Problem statement >> Copy the items from the start down through the line containing "Action: 668,437", keeping every character the same.

Supplied records >>
━━━━━━━━━━━━━━━━

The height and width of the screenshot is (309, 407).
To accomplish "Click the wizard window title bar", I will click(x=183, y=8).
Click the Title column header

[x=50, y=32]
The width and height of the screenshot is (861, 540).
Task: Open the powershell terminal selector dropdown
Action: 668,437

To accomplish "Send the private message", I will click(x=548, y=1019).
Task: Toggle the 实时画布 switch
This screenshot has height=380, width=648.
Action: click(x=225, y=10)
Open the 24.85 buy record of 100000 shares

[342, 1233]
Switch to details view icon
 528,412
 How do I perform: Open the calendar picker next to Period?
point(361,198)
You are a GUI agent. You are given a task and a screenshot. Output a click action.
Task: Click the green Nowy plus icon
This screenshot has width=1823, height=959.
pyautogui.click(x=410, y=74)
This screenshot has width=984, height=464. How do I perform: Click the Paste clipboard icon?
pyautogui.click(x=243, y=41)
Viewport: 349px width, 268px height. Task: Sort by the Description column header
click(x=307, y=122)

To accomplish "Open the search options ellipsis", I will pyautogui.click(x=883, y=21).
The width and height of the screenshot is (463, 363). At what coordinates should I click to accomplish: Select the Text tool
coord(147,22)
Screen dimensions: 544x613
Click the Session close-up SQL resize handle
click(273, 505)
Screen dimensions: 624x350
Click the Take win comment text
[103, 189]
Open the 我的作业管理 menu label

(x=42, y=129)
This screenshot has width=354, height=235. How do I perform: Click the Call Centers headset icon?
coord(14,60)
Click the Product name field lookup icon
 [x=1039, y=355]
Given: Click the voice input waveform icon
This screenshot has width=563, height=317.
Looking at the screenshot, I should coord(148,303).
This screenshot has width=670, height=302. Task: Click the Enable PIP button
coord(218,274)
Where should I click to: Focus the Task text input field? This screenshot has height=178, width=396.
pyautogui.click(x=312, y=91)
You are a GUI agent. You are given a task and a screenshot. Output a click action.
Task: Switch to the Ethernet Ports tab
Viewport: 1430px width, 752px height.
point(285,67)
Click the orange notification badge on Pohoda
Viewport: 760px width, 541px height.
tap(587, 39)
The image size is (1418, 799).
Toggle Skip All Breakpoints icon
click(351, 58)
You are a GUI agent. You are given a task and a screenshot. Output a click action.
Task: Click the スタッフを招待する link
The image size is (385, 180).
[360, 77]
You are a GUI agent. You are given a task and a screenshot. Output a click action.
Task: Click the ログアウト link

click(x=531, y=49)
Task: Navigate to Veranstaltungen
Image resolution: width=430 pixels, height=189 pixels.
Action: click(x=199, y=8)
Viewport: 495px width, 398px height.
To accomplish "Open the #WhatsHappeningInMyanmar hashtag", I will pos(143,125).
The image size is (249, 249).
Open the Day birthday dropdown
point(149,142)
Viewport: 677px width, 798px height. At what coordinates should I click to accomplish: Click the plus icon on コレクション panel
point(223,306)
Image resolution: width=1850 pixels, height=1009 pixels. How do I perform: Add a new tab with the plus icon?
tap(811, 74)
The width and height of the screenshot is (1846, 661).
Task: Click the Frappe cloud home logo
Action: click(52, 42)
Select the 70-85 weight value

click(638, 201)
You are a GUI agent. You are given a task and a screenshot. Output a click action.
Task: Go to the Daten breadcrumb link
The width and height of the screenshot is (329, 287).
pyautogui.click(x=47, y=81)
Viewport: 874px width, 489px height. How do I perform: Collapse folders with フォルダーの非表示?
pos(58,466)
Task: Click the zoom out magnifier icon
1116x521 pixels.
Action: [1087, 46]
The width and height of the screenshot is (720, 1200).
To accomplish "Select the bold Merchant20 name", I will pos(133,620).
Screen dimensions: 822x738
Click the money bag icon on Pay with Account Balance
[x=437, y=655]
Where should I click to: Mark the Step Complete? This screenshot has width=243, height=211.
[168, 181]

━━━━━━━━━━━━━━━━

Problem solution >>
The height and width of the screenshot is (309, 407).
To accomplish "Click the wizard window title bar", I will click(x=183, y=8).
Click the Title column header

[x=50, y=32]
The width and height of the screenshot is (861, 540).
Task: Open the powershell terminal selector dropdown
Action: 668,437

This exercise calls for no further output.